John Young ( 1742 – 17 December 1835) was a British subject who became an important military advisor to Kamehameha I during the formation of the Kingdom of Hawaii. He was left behind by Simon Metcalfe, captain of the American ship Eleanora, and along with a Welshman Isaac Davis became a friend and advisor to Kamehameha. He brought knowledge of the western world, including naval and land battle strategies, to Kamehameha, and became a strong voice on affairs of state for the Hawaiian Kingdom. He played a big role during Hawaii's first contacts with the European powers. He spent the rest of his life in Hawaii. Between 1802 and 1812, John Young ruled as Royal Governor of Hawaii Island while King Kamehameha was away on other islands. He organized the construction of the fort at Honolulu Harbor. The Hawaiians gave him the name Olohana based on Young's typical command "All hands (on deck)".

Life
According to his tombstone, he was born in 1742 in Crosby, Lancashire, England. Other sources give his birth as 17 March 1744.
His father was Robert Young, also from Crosby, and mother Grace. He had two brothers: Peter and James.
The Youngs were of Scottish descent. After his death, two families from Massachusetts and Connecticut claimed that Young was American and a member of their family, but all contemporary sources seem to indicate he was British.

Young served as boatswain on the Eleanora, an American ship captained by Simon Metcalfe, engaged in the maritime fur trade between the Pacific Northwest and China. Sailing from Cape Cod in 1789, the Eleanora put in at Kealakekua Bay on the island of Hawaii in February 1790. In March, Young went ashore to investigate the disappearance of the Eleanora'''s companion ship, the , under Thomas Humphrey Metcalfe, and he was detained because Kamehameha did not want Metcalfe to learn that his own forces had attacked her. Metcalfe waited for two days, but eventually sailed without Young. It was there that he met Isaac Davis, a Welshman who was the only surviving member of Fair Americans crew.

In battles such as the Battle of Nuʻuanu, when the army of Kamehameha conquered Oahu, Young had charge of the cannon. He is credited with firing the shot that put an end to Kaʻiana, who had seceded from the invading army en route and joined Kalanikūpule, king of Oahu and Maui. At the close of this contest, when Kamehameha was called back to Hawaii island to suppress the rebellion of Namakaeha, Young was left on Oahu to adjust the new regime's affairs, then with a number of foreigners who also joined Kamehameha at Hawaii island.

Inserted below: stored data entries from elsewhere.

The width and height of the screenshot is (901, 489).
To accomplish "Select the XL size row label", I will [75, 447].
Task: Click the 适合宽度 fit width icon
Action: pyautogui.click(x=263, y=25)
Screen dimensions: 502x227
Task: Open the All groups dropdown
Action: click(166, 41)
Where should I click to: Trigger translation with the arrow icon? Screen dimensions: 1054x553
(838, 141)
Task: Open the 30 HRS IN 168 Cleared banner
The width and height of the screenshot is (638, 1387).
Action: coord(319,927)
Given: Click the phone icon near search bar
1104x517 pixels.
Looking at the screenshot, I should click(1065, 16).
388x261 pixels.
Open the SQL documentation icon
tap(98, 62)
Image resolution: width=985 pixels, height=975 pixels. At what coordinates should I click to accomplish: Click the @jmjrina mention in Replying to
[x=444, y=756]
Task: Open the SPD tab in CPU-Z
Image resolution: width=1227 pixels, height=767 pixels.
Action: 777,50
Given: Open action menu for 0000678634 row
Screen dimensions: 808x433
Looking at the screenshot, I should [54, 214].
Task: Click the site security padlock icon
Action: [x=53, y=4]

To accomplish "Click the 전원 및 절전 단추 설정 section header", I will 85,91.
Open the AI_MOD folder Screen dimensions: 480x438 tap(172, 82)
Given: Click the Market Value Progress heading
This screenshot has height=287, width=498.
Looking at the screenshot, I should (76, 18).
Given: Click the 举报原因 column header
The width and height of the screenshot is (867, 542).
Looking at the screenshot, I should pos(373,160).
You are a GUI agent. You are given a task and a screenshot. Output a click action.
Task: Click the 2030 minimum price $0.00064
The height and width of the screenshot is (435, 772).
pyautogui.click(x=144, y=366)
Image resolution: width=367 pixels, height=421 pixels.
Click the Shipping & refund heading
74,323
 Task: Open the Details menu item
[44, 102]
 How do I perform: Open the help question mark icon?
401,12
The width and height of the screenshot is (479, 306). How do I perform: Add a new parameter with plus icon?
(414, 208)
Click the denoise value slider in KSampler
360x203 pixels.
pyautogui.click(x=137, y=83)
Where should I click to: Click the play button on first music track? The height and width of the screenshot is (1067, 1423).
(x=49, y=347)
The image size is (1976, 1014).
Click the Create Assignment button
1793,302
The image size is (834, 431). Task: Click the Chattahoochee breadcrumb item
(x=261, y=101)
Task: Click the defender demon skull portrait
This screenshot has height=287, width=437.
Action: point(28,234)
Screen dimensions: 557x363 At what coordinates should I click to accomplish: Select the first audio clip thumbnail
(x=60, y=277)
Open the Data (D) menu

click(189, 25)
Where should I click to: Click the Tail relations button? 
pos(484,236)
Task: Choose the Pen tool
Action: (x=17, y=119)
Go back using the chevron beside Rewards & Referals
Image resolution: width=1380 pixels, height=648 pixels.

Beginning about 1800 or 1802, he was appointed as the Royal Governor of Hawaii island after chief Mokuhia, whom Kamehameha had picked, was murdered by a rival.
This included his superintendency of tax gatherings when he returned to Kawaihae.

Young acted as interpreter for many English speaking visitors, and sowed the seeds of Christianity in Hawaii. When Captain Vancouver visited the island during the Vancouver Expedition in 1793, he offered to take Young and Davis back to Britain. But they were already content with their island life and refused the offer. Naturalist Archibald Menzies left seeds and plants such as citrus fruit in his care. He helped mediate a treaty with Britain in 1794, and coordinated the building of the first large European-style ships.

In 1803, Richard Cleveland, of the American ship Lelia Byrd, left a mare with foal with Young in Kawaihae. This was the first horse ever seen in the islands, and led eventually to the establishment of Parker Ranch. He took the first horses and cattle to Honolulu in 1809.

Young lived near Kealakekua Bay probably until about 1819, when Kamehameha I died.

Young built the first European-style house on the island of Hawaii, and its ruins are still to be seen at the Puʻukoholā Heiau National Historic Site near the town of Kawaihae. It was made of stone and Young had no tools but a hatchet and a wooden trowel. He made the door with a hatchet, hewing it out of a koa tree slab. He whitewashed the house with lime made from white coral fished from the sea.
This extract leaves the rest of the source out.